**Activity**
Copy, from the entries below, each line where the word "will" can be found.

+++ Provided material

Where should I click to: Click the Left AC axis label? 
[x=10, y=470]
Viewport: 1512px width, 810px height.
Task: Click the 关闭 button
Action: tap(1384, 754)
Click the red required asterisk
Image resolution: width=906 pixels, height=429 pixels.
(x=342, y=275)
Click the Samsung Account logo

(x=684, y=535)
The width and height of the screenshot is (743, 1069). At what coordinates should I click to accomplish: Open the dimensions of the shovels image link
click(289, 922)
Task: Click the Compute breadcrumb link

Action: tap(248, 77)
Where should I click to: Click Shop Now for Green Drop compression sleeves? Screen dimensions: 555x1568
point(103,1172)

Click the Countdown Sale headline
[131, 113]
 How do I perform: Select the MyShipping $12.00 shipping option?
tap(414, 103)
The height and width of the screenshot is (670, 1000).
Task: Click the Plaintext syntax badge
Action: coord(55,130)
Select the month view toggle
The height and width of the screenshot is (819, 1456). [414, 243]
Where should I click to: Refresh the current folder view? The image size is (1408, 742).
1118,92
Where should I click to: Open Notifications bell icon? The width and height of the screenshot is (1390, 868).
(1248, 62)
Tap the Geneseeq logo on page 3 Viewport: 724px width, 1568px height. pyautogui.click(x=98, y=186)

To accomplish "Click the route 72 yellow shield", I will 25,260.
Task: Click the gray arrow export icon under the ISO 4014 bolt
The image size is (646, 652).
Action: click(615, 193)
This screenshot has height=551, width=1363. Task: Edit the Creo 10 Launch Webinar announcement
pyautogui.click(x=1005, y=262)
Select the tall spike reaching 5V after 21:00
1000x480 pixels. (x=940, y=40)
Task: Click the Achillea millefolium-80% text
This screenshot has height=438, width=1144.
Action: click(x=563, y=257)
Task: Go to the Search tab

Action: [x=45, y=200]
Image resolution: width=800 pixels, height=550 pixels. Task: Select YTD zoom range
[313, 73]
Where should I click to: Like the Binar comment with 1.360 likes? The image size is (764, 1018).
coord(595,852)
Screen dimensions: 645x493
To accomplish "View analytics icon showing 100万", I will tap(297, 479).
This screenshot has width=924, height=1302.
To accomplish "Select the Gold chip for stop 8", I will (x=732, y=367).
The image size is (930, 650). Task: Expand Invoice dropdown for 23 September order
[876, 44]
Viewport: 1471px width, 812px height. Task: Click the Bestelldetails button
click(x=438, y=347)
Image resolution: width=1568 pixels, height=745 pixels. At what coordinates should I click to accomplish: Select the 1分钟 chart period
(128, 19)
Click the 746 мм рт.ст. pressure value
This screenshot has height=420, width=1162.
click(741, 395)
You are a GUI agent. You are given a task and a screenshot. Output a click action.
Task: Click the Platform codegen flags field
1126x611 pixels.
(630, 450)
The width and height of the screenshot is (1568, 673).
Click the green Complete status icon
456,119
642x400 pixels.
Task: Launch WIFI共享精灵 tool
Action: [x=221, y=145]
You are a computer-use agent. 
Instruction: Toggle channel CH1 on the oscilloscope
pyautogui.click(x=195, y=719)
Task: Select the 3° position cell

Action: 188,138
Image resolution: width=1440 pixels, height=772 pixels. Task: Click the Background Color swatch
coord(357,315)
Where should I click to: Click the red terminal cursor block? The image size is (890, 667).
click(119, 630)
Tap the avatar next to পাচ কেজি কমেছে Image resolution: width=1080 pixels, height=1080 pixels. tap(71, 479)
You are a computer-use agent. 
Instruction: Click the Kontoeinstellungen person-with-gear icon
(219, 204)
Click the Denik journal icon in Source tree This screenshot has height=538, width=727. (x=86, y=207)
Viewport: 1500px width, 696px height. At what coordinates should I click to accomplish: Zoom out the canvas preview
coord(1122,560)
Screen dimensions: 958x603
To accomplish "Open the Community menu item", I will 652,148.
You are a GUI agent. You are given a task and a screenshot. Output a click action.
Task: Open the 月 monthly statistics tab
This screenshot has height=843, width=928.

++++++

**Output below**
To accomplish "Click the route 72 yellow shield", I will 25,260.
To accomplish "View analytics icon showing 100万", I will tap(297, 479).
To accomplish "Select the Gold chip for stop 8", I will (x=732, y=367).
To accomplish "Open the Community menu item", I will 652,148.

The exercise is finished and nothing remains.